START Extract
Steven M. Swirsky and Nancy Gunzenhauser Popper, Members of the Firm in the Employment, Labor & Workforce Management practice, in the firm’s New York office, contributed to the Labor & Employment section of Practical Law The Journal’s GC Agenda: September 2023. (Read the full version – subscription required.)

Following is an excerpt:

A round-up of major horizon issues for general counsel. …

Labor & Employment

Pregnant Workers Fairness Act

Employers with 15 or more employees should revise their policies and procedures to provide reasonable accommodations for employees and applicants with limitations related to pregnancy, childbirth, or related medical conditions in light of the recently effective Pregnant Workers Fairness Act (PWFA).

The PWFA fills the gap in federal protections for workers affected by pregnancy, childbirth, and related medical conditions by allowing workers with uncomplicated pregnancies to seek accommodations. Employer coverage is the same as Title VII of the Civil Rights Act of 1964 (Title VII) and the Americans with Disabilities Act (ADA). The PWFA uses the same definitions of “reasonable accommodation,” “undue hardship,” and “interactive process” as the ADA.

Considering this new law, employers should understand that:

  • A worker need not be substantially limited by a pregnancy, childbirth, or related medical condition.
  • An employee or applicant is still qualified if their inability to perform essential functions of the job is temporary and can be reasonably accommodated.
END Extract
◆ **Your task**
According to the extract, which employers should revise their policies and procedures in light of the Pregnant Workers Fairness Act?
START Record set
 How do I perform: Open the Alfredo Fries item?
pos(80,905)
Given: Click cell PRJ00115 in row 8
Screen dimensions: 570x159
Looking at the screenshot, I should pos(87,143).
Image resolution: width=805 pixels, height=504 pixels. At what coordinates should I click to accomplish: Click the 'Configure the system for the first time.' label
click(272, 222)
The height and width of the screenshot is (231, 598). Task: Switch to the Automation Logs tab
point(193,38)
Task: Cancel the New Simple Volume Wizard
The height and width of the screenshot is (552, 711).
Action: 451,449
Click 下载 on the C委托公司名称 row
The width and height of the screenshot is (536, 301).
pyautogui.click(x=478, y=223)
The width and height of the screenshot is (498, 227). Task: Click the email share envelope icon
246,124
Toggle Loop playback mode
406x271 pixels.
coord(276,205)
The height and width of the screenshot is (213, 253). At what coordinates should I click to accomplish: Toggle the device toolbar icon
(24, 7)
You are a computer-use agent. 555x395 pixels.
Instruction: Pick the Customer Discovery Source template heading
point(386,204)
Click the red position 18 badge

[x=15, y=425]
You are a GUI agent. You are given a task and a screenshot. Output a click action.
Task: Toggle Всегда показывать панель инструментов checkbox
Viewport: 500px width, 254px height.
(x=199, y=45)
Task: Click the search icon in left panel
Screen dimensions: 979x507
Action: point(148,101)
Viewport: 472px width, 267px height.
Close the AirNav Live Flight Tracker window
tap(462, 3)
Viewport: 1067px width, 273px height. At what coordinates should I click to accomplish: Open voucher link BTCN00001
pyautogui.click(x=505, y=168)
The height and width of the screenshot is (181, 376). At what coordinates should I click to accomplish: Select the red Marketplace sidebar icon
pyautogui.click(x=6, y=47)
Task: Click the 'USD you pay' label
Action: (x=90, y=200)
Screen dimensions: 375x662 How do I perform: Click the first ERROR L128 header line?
END Record set
◆ **Solution**
Employers with 15 or more employees.